Mniej wybuchających wulkanów
i rosnących stawek,
za to więcej świadomych
naszej branży polityków,
odpowiedzialnych liderów
gotowych dzielić się tortem
oraz chętnie kupujących,
spontanicznych klientów.
I nagłówków gazet zawsze dobrych dla turystyki.
Życzy Redakcja
Wiadomości Turystycznych
Od redakcji
Czy ten rok był przełomowy? Wyróżniający się? Trudniejszy? Trudno powiedzieć. Z pewnością niełatwo wydawać tak radykalne wyroki patrząc na niego z perspektywy ostatnich dwudziestu lat turystycznego dorobku. W końcu nikt z nas analizując z nieco odleglejszej perspektywy branżową rzeczywistość nie będzie dzielił jej na tę sprzed i po 2010 roku. A jednak było w tych dwunastu miesiącach coś, co sprawiło, że wychodzimy z nich, my jako środowisko, trochę zmienieni. Niby wszystko było jak zawsze. Kontrakty, sezony, kampanie, zyski, straty, czy reklamacje. Nawet dwa, poważne bankructwa wpisały się jakoś w biznesową rutynę ( w końcu zakończenie działalności jest tak samo naturalnym etapem cyklu życia przedsiębiorstwa jak jej rozpoczęcie). Jednak eskalacja wydarzeń, na które nie mieliśmy i nie mogliśmy mieć wpływu, a które mocno dały się nam we znaki była w tym roku ponadprzeciętna. Do znudzenia powtarzana, tragiczna wyliczanka: „katastrofa smoleńska, pył wulkaniczny, grecki kryzys” wyakcentowała nasze braki, podbiła mocne strony, wyjaskrawiła podziały i wspólne fronty. Wszystko nabrało ostrzejszych konturów.

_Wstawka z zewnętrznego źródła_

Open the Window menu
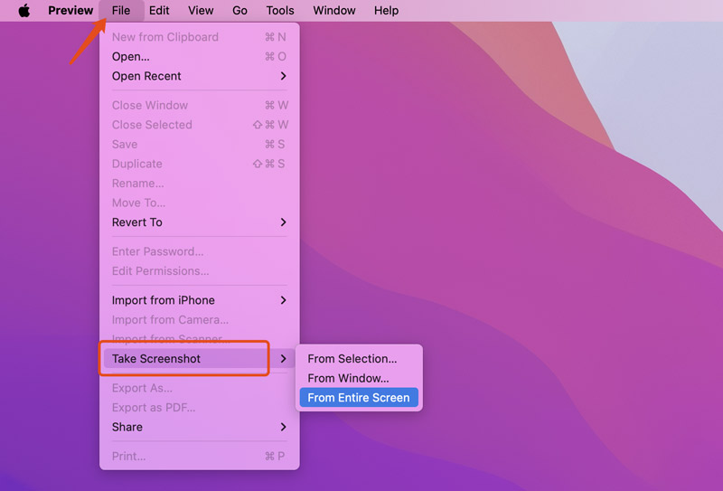click(333, 11)
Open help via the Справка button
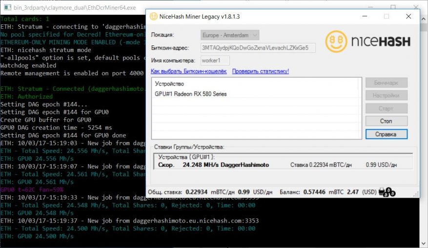Image resolution: width=428 pixels, height=248 pixels. pyautogui.click(x=386, y=134)
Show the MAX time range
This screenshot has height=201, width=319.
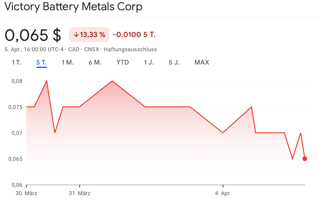click(202, 62)
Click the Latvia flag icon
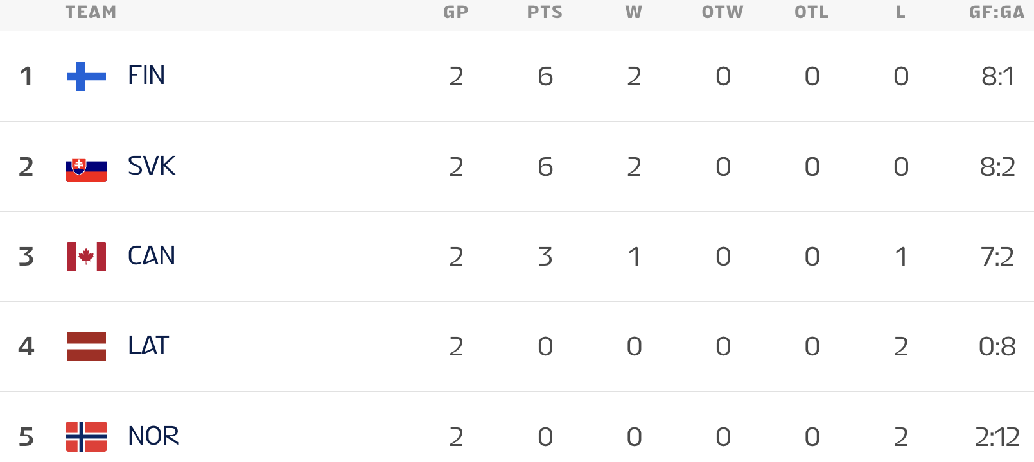The width and height of the screenshot is (1034, 462). [x=86, y=347]
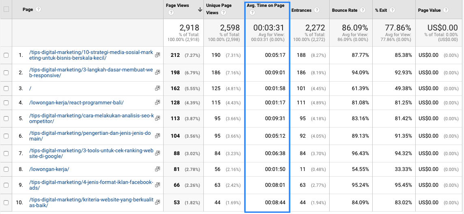Check the checkbox for row 1
Image resolution: width=464 pixels, height=214 pixels.
pyautogui.click(x=6, y=55)
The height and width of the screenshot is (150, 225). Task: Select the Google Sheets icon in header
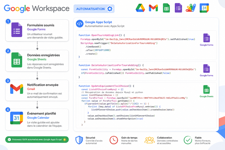click(166, 8)
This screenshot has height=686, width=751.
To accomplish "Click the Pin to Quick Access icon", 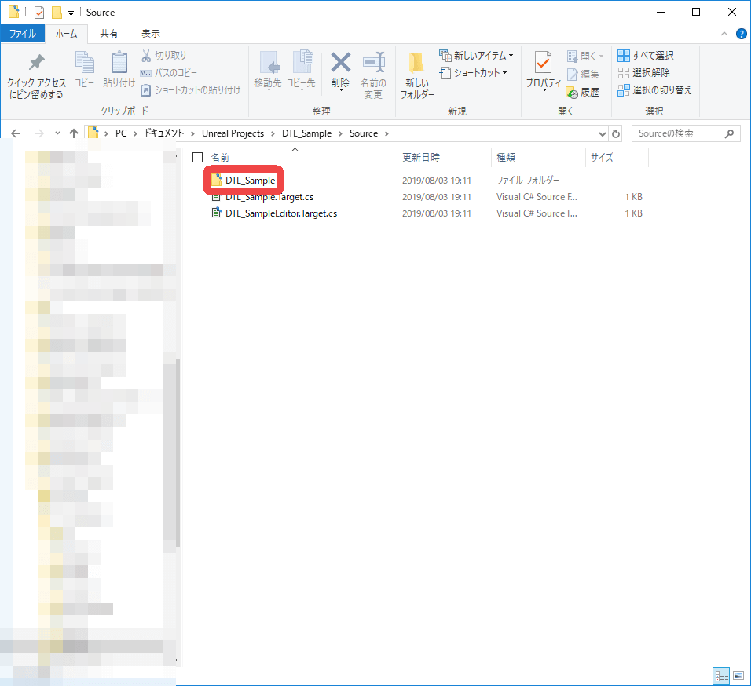I will [x=36, y=64].
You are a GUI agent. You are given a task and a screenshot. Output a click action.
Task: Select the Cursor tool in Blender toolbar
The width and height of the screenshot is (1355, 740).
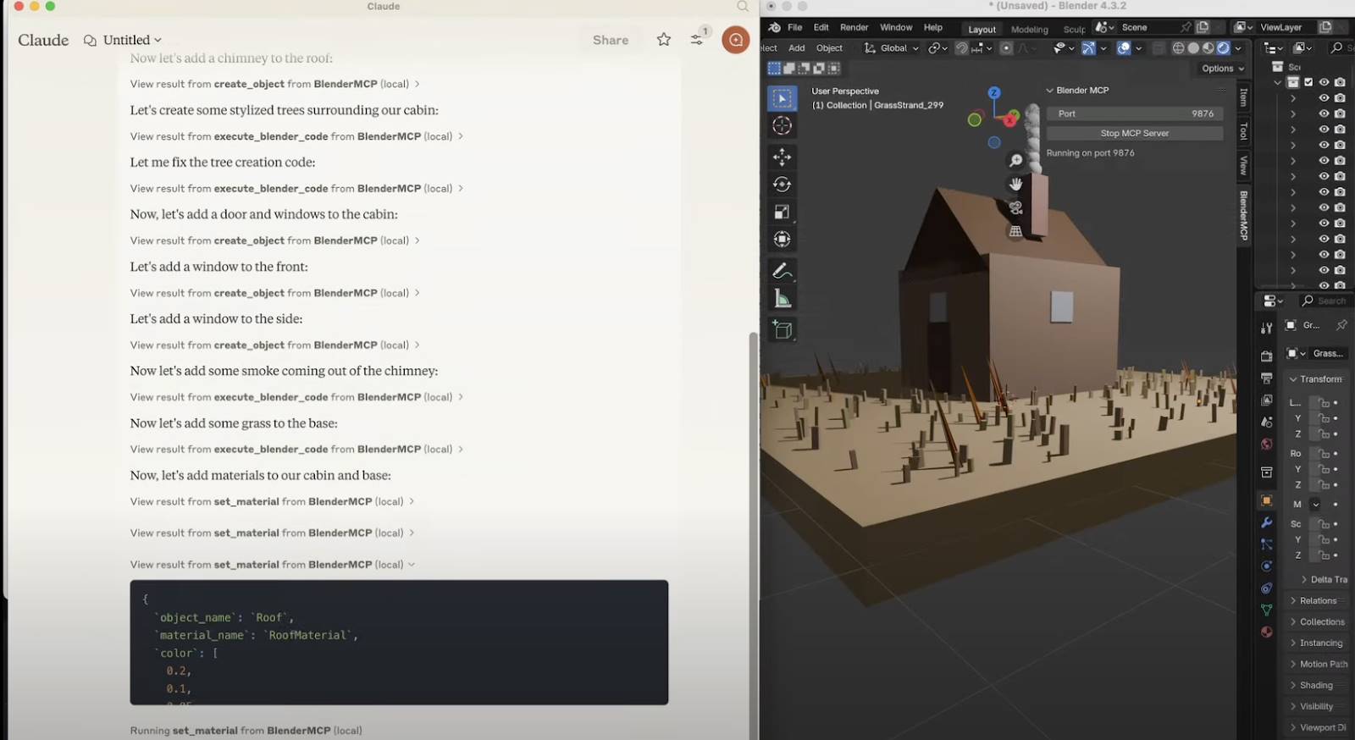pos(782,126)
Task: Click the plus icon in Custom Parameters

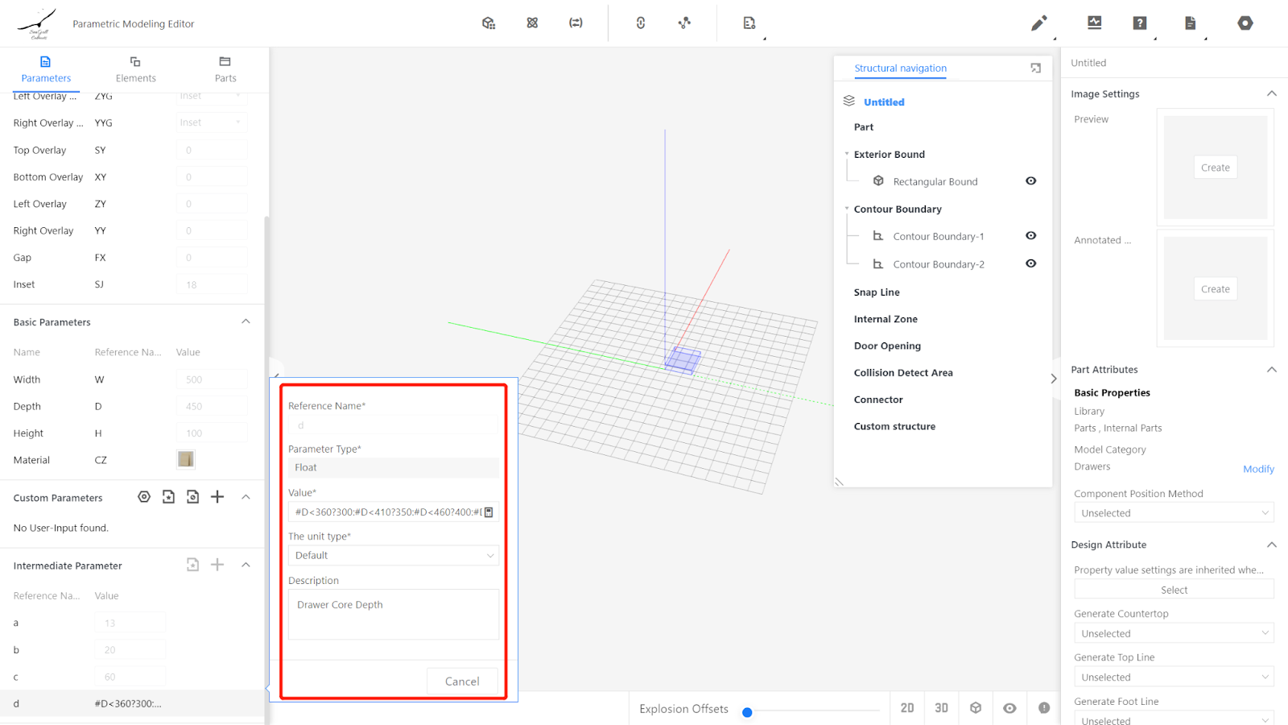Action: pos(217,497)
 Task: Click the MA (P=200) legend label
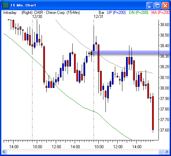click(161, 13)
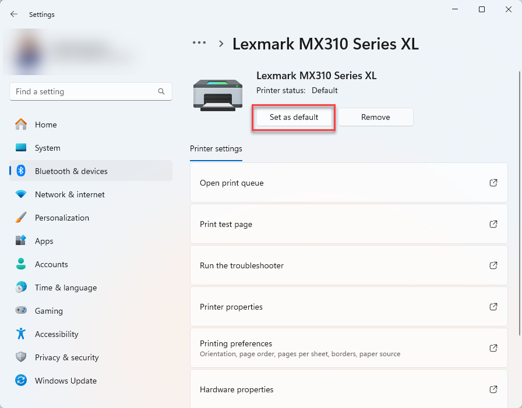Viewport: 522px width, 408px height.
Task: Open external link icon for print queue
Action: (493, 183)
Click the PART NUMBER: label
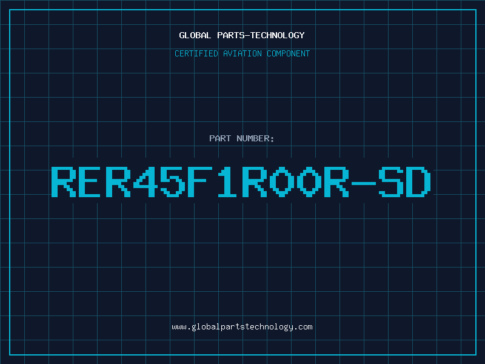This screenshot has height=364, width=485. 241,138
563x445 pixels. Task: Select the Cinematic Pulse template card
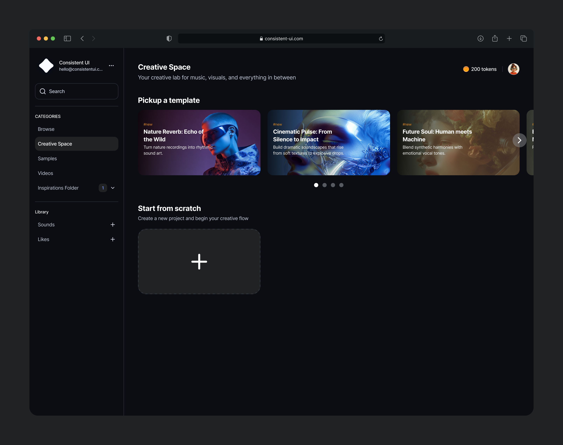[x=329, y=143]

Okazało się, że wizerunkowo nadal nie dajemy rady, że reagujemy wciąż za wolno, nie potrafimy się bronić, kiedy ktoś bez żadnego zastanowienia atakuje i uderza w nasze dobre imię. Nie umiemy też tworzyć dobrego wrażenia, choć przecież świetnie dajemy sobie radę. Tyle problemów na raz, a turyści jakoś wrócili do domu. Obyło się bez dramatów, wszystko poszło w miarę gładko, co biorąc pod uwagę wyjątkowość sytuacji, należy uznać za gigantyczny ( choć znów za mało rozreklamowany) sukces. Tak więc rzeczy, które w roku „bardziej normalnym” gdzieś by nam pewnie umknęły i rozmyły się w natłoku codziennych wydarzeń o mniej spektakularnej randze, stały się rażąco widoczne. Bo postawiono nas w warunkach ekstremalnych. Przetrwaliśmy je i to na pewno liczyć trzeba w ogólnym bilansie na plus. Ile po drodze straciliśmy? Taki rachunek już każdy sam musi sobie wystawić. Mam jednak nadzieję, że jakaś lekcja dla naszej branży z tego pozostała. Teraz tylko wystarczy sobie życzyć, żebyśmy nie musieli już jej powtarzać.